## Task goal
Everything from the line containing "Screen dimensions: 768x522" to the end of the listing is to be set down exactly, both ends included, and nothing before it.

## Data for processing
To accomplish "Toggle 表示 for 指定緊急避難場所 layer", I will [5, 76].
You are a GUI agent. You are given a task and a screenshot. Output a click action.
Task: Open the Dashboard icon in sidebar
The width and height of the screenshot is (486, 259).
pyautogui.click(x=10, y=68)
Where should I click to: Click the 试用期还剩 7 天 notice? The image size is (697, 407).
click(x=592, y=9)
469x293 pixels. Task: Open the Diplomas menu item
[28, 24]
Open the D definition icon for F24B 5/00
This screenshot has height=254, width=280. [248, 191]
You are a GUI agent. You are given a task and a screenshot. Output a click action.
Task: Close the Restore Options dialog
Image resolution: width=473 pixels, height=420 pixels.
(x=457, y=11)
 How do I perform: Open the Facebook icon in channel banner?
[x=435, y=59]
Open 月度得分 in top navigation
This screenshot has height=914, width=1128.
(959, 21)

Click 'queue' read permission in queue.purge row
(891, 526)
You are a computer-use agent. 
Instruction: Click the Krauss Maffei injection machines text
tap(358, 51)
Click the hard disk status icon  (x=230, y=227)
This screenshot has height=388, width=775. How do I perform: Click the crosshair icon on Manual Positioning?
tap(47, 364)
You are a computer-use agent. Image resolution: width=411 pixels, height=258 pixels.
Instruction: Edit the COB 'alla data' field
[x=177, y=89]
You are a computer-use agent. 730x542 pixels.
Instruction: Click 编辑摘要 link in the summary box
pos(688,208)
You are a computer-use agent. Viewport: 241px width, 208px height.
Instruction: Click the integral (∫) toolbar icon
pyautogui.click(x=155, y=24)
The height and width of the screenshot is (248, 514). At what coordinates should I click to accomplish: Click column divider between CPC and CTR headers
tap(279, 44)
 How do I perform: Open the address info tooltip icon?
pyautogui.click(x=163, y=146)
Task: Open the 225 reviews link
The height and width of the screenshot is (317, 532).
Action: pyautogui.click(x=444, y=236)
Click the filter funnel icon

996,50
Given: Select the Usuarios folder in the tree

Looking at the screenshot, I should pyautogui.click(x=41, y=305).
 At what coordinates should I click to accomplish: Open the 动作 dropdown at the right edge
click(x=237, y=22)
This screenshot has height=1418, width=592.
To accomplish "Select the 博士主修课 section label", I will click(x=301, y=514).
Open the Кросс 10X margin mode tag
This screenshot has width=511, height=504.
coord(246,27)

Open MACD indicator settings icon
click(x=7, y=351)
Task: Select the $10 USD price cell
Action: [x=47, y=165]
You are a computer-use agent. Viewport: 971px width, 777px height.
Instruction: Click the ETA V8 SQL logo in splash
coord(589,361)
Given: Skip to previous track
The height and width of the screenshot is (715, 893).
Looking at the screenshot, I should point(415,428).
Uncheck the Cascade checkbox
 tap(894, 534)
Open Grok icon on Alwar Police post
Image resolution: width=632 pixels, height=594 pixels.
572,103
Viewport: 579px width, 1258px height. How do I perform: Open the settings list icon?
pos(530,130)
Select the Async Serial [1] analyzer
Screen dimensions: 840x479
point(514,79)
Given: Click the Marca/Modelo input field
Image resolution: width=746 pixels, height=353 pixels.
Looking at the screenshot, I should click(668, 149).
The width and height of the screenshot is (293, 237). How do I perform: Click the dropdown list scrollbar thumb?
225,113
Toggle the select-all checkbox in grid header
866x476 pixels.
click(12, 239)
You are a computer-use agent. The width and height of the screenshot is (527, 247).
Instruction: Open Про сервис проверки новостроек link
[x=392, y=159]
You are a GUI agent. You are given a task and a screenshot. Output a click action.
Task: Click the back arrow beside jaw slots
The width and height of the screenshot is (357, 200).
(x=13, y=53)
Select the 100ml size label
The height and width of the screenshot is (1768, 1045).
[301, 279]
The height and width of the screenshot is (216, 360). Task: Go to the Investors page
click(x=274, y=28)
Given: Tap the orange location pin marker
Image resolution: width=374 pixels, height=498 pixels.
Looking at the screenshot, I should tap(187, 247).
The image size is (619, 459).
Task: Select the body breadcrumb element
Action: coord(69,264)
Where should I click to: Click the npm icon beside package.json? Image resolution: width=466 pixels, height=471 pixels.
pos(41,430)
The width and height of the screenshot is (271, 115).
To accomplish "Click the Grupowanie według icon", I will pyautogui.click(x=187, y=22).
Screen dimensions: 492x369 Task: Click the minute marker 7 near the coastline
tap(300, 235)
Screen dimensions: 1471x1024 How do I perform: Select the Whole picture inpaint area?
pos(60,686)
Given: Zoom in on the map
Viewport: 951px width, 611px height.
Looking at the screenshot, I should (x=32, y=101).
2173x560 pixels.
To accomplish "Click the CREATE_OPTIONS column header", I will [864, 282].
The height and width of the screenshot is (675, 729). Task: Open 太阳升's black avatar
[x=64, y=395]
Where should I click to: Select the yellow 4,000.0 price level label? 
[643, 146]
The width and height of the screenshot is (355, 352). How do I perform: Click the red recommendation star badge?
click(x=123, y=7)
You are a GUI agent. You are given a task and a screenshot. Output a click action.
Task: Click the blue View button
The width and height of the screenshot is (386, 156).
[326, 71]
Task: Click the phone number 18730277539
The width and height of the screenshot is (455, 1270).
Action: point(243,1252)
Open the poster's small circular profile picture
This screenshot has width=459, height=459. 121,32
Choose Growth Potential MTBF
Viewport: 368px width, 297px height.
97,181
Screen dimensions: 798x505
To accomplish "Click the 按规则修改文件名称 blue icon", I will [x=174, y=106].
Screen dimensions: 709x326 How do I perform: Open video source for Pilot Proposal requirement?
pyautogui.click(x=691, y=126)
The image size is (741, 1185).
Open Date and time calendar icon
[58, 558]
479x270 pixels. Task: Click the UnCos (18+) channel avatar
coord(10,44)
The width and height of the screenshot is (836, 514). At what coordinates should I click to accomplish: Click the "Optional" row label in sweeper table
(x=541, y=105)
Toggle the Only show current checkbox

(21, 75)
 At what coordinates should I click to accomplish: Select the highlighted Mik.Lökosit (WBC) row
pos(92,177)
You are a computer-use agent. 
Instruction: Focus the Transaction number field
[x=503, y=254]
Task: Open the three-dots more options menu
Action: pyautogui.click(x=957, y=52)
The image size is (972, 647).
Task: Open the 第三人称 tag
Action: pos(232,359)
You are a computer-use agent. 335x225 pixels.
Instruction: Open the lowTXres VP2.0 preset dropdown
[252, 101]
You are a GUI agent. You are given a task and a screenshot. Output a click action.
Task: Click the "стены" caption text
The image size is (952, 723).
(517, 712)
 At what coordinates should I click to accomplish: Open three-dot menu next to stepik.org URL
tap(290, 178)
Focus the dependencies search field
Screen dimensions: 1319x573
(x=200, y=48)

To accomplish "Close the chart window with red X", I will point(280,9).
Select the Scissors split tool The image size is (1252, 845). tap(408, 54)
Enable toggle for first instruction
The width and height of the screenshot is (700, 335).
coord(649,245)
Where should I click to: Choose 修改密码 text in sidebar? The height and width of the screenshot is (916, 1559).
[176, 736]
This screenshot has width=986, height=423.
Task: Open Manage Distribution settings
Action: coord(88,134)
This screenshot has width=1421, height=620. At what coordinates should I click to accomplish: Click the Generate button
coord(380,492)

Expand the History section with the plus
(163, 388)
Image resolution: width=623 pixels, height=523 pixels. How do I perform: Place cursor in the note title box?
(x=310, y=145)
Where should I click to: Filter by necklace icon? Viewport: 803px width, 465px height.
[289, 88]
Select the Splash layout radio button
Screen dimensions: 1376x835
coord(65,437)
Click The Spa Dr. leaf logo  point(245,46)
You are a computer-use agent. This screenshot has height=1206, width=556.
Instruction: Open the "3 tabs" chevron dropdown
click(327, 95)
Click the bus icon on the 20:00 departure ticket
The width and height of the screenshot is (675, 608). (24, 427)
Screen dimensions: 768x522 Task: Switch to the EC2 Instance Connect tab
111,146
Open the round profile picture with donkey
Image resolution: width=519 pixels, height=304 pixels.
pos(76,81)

## Written response
Screen dimensions: 768x522 Task: Switch to the EC2 Instance Connect tab
111,146
Open the round profile picture with donkey
Image resolution: width=519 pixels, height=304 pixels.
pos(76,81)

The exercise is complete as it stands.